A tooth full of plague shines a light on medical history

What does this mean, ‘jumped to humans’?

I’ve just been reading Ole Benedictow’s book, by the way, I’d recommend it.

Modern epidemics of rodent plague/Yersinia pestis involve the rodent plague passing among rodent populations and occasionally accidentally affecting human populations. Unusually these tend to have higher mortality in smaller communities than in towns and cities, because the rodent population and its density determines the course of the rodent plague.
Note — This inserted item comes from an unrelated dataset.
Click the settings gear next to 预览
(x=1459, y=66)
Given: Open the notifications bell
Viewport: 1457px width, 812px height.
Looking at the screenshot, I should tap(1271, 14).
Some modern epidemics involve the rodent plague passing among human populations, but much less effectively than among rodent populations.

One of the reasons the rodent plague/Yersinia pestis has been identified as the plague, besides the symptoms, and besides the presence of Yersinia pestis in some plague cemetaries, is because the Black Death also had higher mortality in smaller communities than in towns and cities, and because the Black Death caused far greater relative mortality in its first outbreak in each region than in the following outbreaks; this is strong evidence that it’s animal hosts’ population and its density determined the course of the initial outbreak, and having been hit even harder than the human population, limited the severity of the following outbreaks. [One of the counterarguments is that the Black Death seems to have conferred relative immunity to its survivors which might explain the pattern in the first generation but not the rebounding population in subsequent generations.]